Emma DeLooze-Klein, Kirkwood Public Library, Kirkwood, MO


The Radium Girls: The Dark Story of America’s Shining Women

by Kate Moore

Published: 5/2/2017 by Sourcebooks
ISBN: 9781492649359

“This is the story of hundreds of young, vibrant women who were sentenced to death by their employers. The so-called “Radium Girls” painted luminescent faces on clock and watch dials using a paint mixture that contained radium. Instructed to “lip-point” their brushes as they painted, they absorbed high doses of radium into their bodies. When the effects of the radium led to horrific disfigurement and pain, the company refused to take responsibility. This heartrending book was one I could not put down.”

Catherine Coyne, Mansfield Public Library, Mansfield, MA


Eleanor Oliphant Is Completely Fine: A Novel

by Gail Honeyman

Published: 5/9/2017 by Pamela Dorman Books
ISBN: 9780735220683

“I loved this book about the quirky Eleanor, who struggles to relate to other people and lives a very solitary life. When she and the new work IT guy happen to be walking down the street together, they witness an elderly man collapse on the sidewalk and suddenly Eleanor’s orderly routines are disrupted. This is a lovely novel about loneliness and how a little bit of kindness can change a person forever. Highly recommended for fans of A Man Called Ove and The Rosie Project – this would make a great book club read.”

Halle Eisenman, Beaufort County Library, Blufton, SC


News of the World: A Novel

by Paulette Jiles

Published: 10/4/2016 by William Morrow
ISBN: 9780062409201
“Readers fortunate enough to meet Captain Jefferson Kyle Kidd, an old ex-soldier who makes a living reading the news to townspeople in 1870s Texas, and Joanna, the Indian captive he is charged with returning to her relatives, will not soon forget them. Everything, from the vividly realized Texas frontier setting to the characters is beautifully crafted, right up to the moving conclusion. Both the Captain and Joanna have very distinctive voices. Wonderful storytelling.”

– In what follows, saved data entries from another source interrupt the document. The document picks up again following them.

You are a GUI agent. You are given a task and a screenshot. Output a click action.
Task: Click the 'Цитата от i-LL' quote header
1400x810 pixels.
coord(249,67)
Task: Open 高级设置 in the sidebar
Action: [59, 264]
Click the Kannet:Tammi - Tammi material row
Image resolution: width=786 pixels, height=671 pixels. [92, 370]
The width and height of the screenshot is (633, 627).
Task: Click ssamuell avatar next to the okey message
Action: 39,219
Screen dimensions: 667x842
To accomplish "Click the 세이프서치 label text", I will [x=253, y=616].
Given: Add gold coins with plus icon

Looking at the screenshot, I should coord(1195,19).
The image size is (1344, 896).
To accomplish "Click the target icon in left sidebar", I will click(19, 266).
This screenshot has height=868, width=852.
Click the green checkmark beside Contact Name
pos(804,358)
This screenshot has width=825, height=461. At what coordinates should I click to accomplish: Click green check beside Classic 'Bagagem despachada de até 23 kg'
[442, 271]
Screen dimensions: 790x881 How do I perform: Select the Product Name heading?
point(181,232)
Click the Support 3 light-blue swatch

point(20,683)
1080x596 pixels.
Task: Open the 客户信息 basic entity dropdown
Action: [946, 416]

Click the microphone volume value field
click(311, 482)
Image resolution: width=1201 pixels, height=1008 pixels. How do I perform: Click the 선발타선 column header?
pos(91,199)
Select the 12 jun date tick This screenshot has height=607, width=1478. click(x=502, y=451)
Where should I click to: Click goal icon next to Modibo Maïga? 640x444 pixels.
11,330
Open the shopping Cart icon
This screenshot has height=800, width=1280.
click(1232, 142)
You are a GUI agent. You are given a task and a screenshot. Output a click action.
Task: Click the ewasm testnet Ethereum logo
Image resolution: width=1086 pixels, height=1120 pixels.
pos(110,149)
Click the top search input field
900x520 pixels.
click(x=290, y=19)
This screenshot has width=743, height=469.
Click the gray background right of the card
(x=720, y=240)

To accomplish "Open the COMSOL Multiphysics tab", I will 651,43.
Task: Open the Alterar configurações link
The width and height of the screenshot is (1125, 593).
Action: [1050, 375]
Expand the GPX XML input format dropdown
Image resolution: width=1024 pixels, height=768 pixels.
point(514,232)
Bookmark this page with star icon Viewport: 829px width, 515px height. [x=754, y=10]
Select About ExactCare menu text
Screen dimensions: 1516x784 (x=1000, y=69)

Beth Mills, New Rochelle Public Library, New Rochelle, NY


Glass Houses: A Novel

by Louise Penny

Published: 8/29/2017 by Minotaur Books
ISBN: 9781250066190

“A new threat arises in Three Pines as a mysterious masked figure stands watch on the village green. ‘It’ refuses to communicate in any way, which is just the start of another thrilling adventure in this long-running series. Gamache is still trying to restore the Sûreté du Québec back to what it was before it was corrupted under the previous regime. Choices are made that will forever change our hero in ways we can only begin to imagine. The next book can’t get here fast enough.”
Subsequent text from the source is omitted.